Dataset entries:

# # # #

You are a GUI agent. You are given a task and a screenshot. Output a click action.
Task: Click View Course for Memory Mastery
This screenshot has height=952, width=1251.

# # # #

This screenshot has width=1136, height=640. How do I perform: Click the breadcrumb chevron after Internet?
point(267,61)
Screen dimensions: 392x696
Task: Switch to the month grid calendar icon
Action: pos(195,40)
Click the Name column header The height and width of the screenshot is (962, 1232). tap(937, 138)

# # # #

Exercise objective:
Exact duplication is required for the lines above, from the line that contains "This screenshot has width=1136, height=640." to the line that contains "Click the Name", inclusive; omit all others.

Result of this exercise:
This screenshot has width=1136, height=640. How do I perform: Click the breadcrumb chevron after Internet?
point(267,61)
Screen dimensions: 392x696
Task: Switch to the month grid calendar icon
Action: pos(195,40)
Click the Name column header The height and width of the screenshot is (962, 1232). tap(937, 138)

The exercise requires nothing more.